Records supplied:
★ ★ ★ ★ ★ ★ ★
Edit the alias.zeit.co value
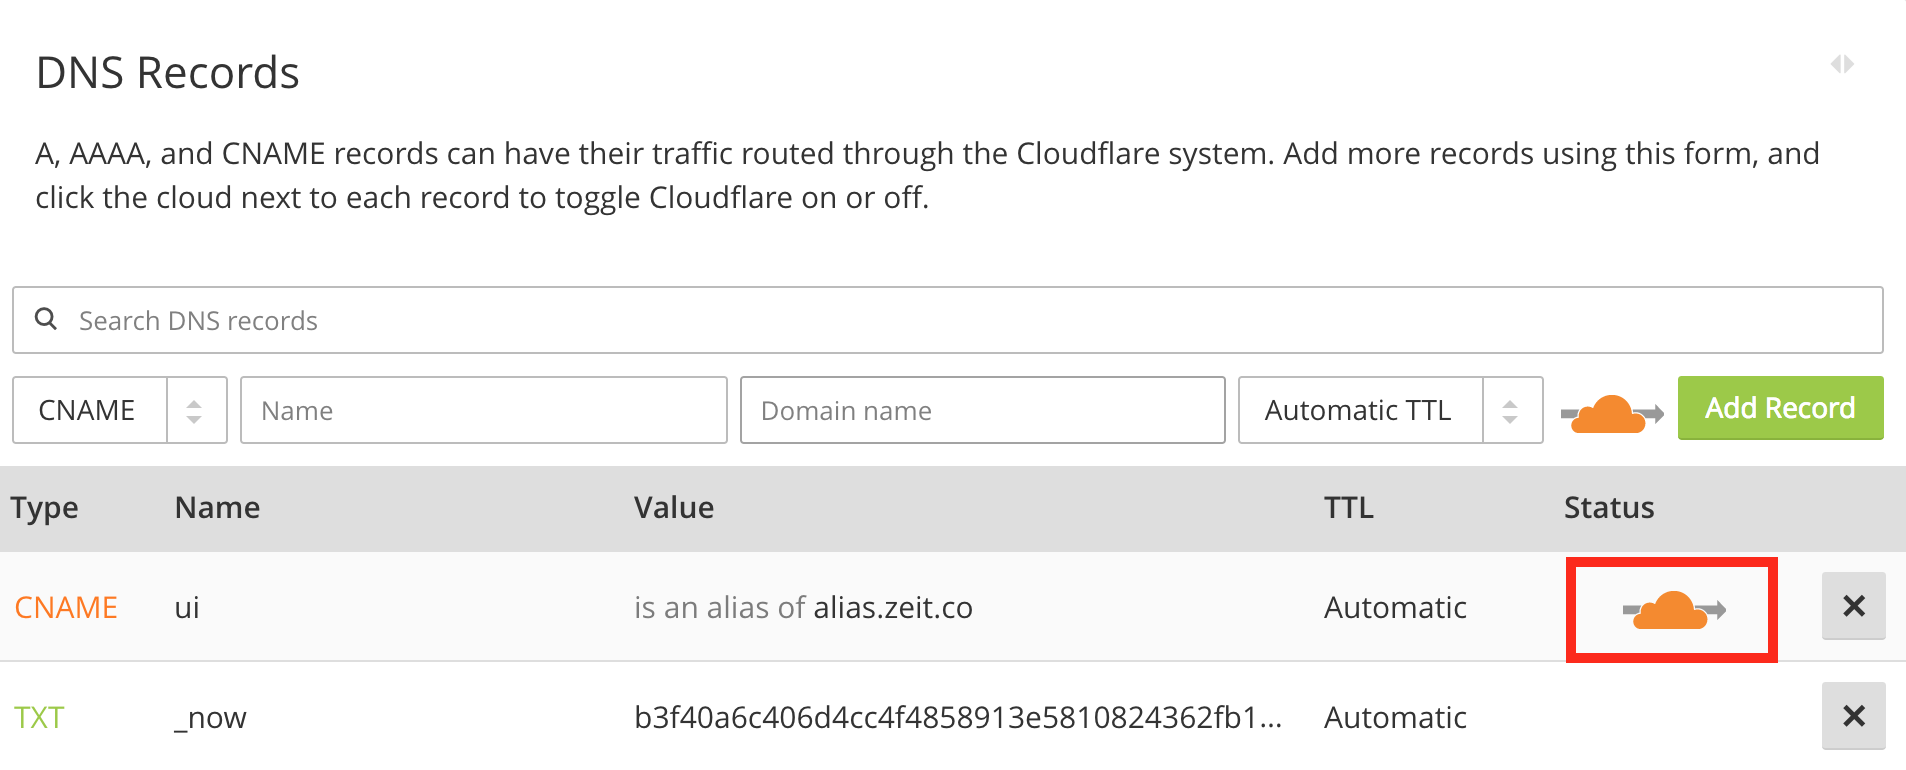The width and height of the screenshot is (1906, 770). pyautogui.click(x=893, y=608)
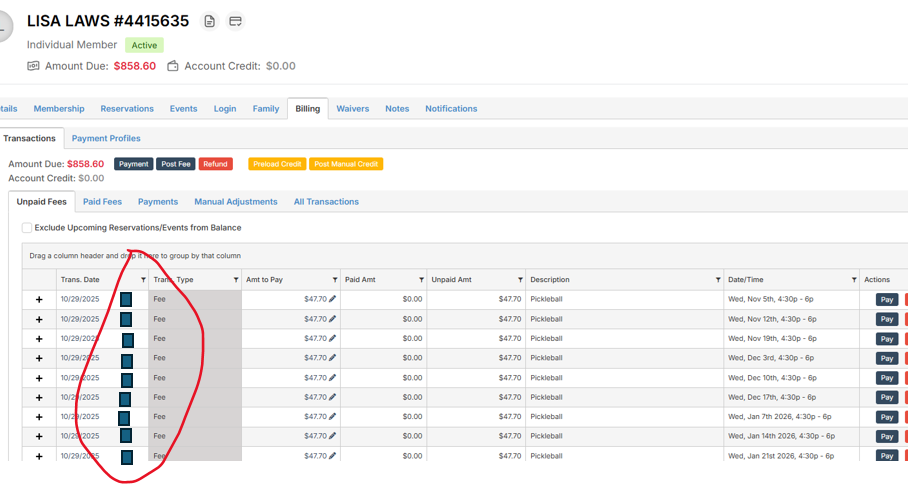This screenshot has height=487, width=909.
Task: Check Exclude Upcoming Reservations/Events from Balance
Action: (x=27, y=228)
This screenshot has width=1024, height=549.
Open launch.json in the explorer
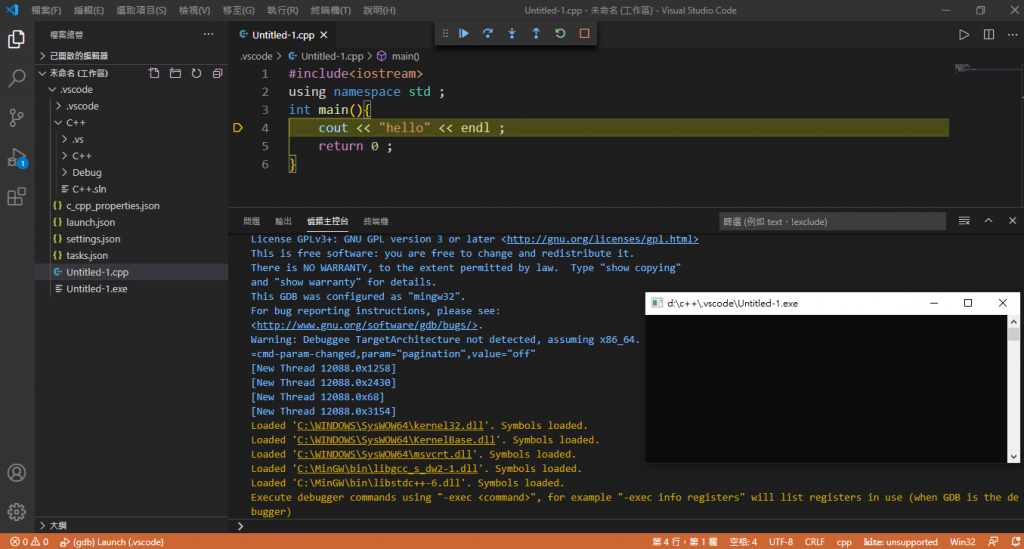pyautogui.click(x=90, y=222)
★ ★ ★ ★ ★ ★ ★
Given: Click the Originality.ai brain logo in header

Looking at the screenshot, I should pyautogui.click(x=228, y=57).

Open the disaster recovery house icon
★ ★ ★ ★ ★ ★ ★
Work instructions:
Return the stretch of records from the line containing "Edit the alias.zeit.co value" through the line containing "pyautogui.click(x=90, y=222)", copied line for line, and leave out the pictures.

Solution for this task:
Edit the alias.zeit.co value
The width and height of the screenshot is (1906, 770). pyautogui.click(x=893, y=608)
This screenshot has height=487, width=909.
Task: Check Exclude Upcoming Reservations/Events from Balance
Action: (x=27, y=228)
This screenshot has width=1024, height=549.
Open launch.json in the explorer
pyautogui.click(x=90, y=222)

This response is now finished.